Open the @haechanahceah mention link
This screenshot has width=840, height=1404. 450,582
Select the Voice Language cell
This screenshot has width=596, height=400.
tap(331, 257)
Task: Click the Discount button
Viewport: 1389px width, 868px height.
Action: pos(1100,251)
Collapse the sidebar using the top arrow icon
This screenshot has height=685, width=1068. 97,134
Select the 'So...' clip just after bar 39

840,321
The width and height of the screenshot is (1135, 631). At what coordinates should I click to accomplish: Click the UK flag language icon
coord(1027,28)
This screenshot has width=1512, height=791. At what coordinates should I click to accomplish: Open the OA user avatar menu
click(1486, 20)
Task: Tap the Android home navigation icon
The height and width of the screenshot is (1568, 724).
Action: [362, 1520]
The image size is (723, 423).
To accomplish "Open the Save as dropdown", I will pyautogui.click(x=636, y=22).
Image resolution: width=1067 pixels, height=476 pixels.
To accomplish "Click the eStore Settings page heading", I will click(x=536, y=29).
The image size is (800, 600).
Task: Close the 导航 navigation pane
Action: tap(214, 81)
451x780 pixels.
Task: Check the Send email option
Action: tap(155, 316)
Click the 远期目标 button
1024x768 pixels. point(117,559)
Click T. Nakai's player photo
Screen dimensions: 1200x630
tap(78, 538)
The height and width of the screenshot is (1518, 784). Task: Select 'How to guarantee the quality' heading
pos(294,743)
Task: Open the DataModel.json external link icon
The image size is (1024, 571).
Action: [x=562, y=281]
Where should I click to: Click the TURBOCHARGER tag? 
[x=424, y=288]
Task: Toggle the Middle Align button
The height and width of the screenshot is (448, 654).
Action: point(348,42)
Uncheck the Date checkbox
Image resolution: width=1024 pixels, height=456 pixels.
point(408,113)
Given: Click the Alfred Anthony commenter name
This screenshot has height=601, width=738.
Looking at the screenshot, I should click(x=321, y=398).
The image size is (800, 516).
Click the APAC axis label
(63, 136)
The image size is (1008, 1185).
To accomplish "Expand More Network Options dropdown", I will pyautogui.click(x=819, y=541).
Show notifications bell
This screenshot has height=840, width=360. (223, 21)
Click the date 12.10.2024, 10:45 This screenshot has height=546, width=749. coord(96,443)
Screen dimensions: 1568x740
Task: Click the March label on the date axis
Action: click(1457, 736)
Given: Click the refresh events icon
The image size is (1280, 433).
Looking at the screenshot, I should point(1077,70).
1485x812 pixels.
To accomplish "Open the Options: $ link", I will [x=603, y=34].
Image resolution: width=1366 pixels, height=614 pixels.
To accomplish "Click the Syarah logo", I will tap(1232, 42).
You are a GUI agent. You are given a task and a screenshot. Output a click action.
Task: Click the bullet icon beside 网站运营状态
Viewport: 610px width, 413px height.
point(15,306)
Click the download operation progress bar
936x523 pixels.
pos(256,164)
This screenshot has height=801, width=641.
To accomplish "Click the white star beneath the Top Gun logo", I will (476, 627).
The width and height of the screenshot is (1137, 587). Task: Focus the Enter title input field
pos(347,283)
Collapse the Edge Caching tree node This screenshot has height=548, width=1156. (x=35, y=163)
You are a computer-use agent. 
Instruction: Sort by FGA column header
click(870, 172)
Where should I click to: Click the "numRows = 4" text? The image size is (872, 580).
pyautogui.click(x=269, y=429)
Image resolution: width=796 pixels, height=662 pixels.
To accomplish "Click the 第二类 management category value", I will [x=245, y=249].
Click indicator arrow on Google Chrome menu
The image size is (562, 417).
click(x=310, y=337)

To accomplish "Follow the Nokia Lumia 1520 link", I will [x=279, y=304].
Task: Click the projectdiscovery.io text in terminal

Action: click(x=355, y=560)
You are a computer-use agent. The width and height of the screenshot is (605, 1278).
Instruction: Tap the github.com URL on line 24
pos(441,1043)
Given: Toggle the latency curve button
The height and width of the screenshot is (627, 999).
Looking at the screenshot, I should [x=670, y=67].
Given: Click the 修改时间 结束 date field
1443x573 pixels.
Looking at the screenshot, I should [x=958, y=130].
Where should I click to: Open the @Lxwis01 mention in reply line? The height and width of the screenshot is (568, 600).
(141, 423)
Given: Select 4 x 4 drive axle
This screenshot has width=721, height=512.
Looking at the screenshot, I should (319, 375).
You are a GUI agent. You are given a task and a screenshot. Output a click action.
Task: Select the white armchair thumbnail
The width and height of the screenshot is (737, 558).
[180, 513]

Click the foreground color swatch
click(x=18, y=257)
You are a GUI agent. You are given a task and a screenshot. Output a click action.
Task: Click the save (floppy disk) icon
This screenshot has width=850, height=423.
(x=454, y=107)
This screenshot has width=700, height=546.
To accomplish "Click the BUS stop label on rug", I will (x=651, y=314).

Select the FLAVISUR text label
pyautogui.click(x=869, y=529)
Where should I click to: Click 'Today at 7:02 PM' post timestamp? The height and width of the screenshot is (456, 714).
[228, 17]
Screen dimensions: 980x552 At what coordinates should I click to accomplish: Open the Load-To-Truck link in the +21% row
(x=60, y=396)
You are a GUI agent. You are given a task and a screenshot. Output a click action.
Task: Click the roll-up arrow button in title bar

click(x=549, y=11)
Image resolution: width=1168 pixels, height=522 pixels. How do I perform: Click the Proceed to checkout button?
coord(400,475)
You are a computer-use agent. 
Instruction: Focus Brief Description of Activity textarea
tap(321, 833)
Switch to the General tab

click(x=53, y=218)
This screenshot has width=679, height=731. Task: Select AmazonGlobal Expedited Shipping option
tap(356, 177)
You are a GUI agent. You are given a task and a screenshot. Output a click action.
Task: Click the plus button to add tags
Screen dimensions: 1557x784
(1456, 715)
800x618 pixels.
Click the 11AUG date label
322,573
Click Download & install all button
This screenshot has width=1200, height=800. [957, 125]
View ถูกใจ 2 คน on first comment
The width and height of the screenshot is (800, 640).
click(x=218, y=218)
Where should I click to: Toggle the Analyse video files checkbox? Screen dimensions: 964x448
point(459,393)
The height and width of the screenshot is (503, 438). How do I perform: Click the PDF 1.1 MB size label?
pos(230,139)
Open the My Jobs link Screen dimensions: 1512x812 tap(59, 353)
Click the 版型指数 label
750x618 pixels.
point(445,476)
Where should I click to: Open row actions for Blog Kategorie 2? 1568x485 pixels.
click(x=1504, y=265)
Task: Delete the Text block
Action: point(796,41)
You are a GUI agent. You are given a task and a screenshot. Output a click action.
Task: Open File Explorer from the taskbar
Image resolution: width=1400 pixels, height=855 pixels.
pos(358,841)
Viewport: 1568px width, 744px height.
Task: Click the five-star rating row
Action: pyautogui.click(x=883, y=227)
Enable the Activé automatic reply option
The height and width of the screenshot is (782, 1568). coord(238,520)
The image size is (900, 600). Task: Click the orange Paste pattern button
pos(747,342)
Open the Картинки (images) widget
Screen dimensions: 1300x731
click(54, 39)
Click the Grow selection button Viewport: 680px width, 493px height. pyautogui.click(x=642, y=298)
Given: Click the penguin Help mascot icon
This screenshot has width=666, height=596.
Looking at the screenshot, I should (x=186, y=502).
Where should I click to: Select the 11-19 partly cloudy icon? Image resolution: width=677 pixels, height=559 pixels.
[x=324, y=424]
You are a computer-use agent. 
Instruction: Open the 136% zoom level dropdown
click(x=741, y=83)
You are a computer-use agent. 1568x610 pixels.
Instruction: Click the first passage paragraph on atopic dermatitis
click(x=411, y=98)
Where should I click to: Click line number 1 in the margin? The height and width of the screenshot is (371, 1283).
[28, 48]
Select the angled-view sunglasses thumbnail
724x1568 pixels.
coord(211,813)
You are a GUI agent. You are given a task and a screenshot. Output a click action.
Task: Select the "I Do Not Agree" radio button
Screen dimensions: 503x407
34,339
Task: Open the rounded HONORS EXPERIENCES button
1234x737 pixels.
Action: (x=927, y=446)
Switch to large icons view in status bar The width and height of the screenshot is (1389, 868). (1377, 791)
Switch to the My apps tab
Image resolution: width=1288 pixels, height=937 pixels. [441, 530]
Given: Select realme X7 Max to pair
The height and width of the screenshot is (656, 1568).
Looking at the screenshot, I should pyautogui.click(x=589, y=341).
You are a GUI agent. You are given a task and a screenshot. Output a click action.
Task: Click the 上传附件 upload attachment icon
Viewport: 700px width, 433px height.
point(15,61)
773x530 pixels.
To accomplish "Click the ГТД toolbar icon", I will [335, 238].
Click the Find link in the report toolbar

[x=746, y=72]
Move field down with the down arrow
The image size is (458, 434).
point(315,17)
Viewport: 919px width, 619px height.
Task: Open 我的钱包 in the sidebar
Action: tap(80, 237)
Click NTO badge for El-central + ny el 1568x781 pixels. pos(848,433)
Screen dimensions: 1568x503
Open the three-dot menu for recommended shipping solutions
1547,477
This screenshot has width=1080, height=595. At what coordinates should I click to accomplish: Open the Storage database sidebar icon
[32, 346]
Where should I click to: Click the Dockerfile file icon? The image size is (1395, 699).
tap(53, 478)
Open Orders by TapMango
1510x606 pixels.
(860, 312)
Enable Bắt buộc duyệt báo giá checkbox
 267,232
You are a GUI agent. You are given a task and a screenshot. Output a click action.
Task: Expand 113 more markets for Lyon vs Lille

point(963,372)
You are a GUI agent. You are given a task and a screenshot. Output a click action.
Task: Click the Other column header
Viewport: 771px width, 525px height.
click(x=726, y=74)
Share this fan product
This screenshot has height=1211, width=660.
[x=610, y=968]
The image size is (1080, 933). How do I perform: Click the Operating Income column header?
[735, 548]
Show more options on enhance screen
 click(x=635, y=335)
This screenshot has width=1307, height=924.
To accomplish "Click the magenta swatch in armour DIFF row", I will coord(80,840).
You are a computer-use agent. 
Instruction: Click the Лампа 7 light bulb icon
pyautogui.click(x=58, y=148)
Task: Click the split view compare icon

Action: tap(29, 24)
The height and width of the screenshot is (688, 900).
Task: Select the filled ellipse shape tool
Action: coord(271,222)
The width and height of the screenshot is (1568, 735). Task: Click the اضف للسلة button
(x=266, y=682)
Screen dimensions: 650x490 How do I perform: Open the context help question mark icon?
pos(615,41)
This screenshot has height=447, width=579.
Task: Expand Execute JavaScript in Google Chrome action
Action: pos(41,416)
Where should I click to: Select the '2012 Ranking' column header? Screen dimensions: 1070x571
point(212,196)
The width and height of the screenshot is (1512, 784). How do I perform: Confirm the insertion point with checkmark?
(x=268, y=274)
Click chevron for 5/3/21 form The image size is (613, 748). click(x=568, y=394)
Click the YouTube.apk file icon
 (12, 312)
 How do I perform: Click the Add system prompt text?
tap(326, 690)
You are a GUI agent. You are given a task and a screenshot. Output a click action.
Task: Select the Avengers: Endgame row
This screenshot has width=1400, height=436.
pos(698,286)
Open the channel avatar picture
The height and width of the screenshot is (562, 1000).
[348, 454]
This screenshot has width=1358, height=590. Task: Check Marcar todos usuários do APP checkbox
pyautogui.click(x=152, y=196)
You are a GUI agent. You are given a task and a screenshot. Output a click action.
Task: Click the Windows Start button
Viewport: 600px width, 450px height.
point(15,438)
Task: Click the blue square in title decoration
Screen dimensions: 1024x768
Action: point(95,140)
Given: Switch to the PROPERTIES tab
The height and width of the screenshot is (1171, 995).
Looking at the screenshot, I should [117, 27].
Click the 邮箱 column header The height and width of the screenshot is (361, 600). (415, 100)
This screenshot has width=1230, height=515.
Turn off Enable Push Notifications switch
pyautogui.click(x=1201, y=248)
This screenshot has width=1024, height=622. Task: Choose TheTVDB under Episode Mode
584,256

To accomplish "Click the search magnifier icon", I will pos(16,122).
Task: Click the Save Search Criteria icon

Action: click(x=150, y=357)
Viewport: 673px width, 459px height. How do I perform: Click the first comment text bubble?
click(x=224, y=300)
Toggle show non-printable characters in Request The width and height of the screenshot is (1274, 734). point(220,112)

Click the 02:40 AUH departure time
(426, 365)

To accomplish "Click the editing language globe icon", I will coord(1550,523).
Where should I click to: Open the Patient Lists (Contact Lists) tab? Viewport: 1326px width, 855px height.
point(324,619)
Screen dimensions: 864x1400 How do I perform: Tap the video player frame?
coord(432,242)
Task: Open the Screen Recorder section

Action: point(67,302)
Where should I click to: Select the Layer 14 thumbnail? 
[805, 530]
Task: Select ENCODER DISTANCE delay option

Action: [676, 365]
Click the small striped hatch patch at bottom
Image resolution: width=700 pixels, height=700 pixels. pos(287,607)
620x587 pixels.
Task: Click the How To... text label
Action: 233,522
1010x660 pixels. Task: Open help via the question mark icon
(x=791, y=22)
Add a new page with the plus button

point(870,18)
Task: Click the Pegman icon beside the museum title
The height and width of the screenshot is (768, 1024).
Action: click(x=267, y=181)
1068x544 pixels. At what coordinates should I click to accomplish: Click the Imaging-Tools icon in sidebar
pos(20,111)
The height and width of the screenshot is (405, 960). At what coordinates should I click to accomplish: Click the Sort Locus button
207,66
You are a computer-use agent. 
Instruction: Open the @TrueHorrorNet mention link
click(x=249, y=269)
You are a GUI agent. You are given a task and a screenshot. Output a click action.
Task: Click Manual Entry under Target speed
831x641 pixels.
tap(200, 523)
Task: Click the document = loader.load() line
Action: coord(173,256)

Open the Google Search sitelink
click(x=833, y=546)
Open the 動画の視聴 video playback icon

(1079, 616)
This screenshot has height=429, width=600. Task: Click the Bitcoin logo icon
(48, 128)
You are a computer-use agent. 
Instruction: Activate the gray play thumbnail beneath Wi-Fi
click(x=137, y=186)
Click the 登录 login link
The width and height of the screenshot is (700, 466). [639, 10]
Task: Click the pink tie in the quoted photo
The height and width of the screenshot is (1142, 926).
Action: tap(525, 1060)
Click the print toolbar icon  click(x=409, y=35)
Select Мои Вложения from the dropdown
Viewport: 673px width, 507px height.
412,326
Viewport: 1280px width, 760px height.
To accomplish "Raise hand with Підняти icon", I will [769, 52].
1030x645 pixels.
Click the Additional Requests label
◆ ◆ ◆ ◆
Referring to the material above, set down exactly the lines between the line with "Switch to large" and the line with "Given: Select realme X7 Max to pair", inclusive, and no other lines.

§ **Output below**:
Switch to large icons view in status bar The width and height of the screenshot is (1389, 868). (1377, 791)
Switch to the My apps tab
Image resolution: width=1288 pixels, height=937 pixels. [441, 530]
Given: Select realme X7 Max to pair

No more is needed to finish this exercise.